*** Opening of Supplied data ***

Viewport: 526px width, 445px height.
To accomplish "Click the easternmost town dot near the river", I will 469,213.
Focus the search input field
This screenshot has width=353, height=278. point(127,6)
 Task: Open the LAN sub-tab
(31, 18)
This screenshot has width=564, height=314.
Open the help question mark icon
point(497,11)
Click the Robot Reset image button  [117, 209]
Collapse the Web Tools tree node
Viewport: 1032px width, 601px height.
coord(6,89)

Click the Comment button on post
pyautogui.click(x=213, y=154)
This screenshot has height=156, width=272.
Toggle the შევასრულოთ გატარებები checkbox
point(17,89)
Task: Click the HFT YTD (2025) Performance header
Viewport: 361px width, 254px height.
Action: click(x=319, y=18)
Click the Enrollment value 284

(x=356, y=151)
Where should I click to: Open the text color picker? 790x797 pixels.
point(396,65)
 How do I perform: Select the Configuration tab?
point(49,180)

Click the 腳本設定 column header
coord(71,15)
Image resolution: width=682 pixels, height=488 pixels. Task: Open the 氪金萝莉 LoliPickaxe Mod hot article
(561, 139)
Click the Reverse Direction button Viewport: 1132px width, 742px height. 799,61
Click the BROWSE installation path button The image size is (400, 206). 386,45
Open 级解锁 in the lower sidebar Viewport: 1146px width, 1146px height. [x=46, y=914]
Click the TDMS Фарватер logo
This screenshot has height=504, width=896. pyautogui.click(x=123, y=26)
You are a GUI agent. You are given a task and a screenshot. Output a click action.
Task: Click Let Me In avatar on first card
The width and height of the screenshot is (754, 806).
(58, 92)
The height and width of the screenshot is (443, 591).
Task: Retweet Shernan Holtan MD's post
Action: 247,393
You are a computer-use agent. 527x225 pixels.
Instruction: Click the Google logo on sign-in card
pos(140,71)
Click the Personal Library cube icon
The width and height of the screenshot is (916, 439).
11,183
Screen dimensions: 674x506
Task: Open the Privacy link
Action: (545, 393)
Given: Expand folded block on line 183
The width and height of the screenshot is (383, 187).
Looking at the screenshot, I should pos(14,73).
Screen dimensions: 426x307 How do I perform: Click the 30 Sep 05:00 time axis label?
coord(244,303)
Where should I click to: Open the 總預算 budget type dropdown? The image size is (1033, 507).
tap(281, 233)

*** Close of Supplied data ***

- _Exercise requirements_: Print the entire set of records again, exactly.

- _Solution to this problem_:
Viewport: 526px width, 445px height.
To accomplish "Click the easternmost town dot near the river", I will 469,213.
Focus the search input field
This screenshot has width=353, height=278. point(127,6)
 Task: Open the LAN sub-tab
(31, 18)
This screenshot has width=564, height=314.
Open the help question mark icon
point(497,11)
Click the Robot Reset image button  [117, 209]
Collapse the Web Tools tree node
Viewport: 1032px width, 601px height.
coord(6,89)

Click the Comment button on post
pyautogui.click(x=213, y=154)
This screenshot has height=156, width=272.
Toggle the შევასრულოთ გატარებები checkbox
point(17,89)
Task: Click the HFT YTD (2025) Performance header
Viewport: 361px width, 254px height.
Action: click(x=319, y=18)
Click the Enrollment value 284

(x=356, y=151)
Where should I click to: Open the text color picker? 790x797 pixels.
point(396,65)
 How do I perform: Select the Configuration tab?
point(49,180)

Click the 腳本設定 column header
coord(71,15)
Image resolution: width=682 pixels, height=488 pixels. Task: Open the 氪金萝莉 LoliPickaxe Mod hot article
(561, 139)
Click the Reverse Direction button Viewport: 1132px width, 742px height. 799,61
Click the BROWSE installation path button The image size is (400, 206). 386,45
Open 级解锁 in the lower sidebar Viewport: 1146px width, 1146px height. [x=46, y=914]
Click the TDMS Фарватер logo
This screenshot has height=504, width=896. pyautogui.click(x=123, y=26)
You are a GUI agent. You are given a task and a screenshot. Output a click action.
Task: Click Let Me In avatar on first card
The width and height of the screenshot is (754, 806).
(58, 92)
The height and width of the screenshot is (443, 591).
Task: Retweet Shernan Holtan MD's post
Action: 247,393
You are a computer-use agent. 527x225 pixels.
Instruction: Click the Google logo on sign-in card
pos(140,71)
Click the Personal Library cube icon
The width and height of the screenshot is (916, 439).
11,183
Screen dimensions: 674x506
Task: Open the Privacy link
Action: (545, 393)
Given: Expand folded block on line 183
The width and height of the screenshot is (383, 187).
Looking at the screenshot, I should pos(14,73).
Screen dimensions: 426x307 How do I perform: Click the 30 Sep 05:00 time axis label?
coord(244,303)
Where should I click to: Open the 總預算 budget type dropdown? The image size is (1033, 507).
tap(281, 233)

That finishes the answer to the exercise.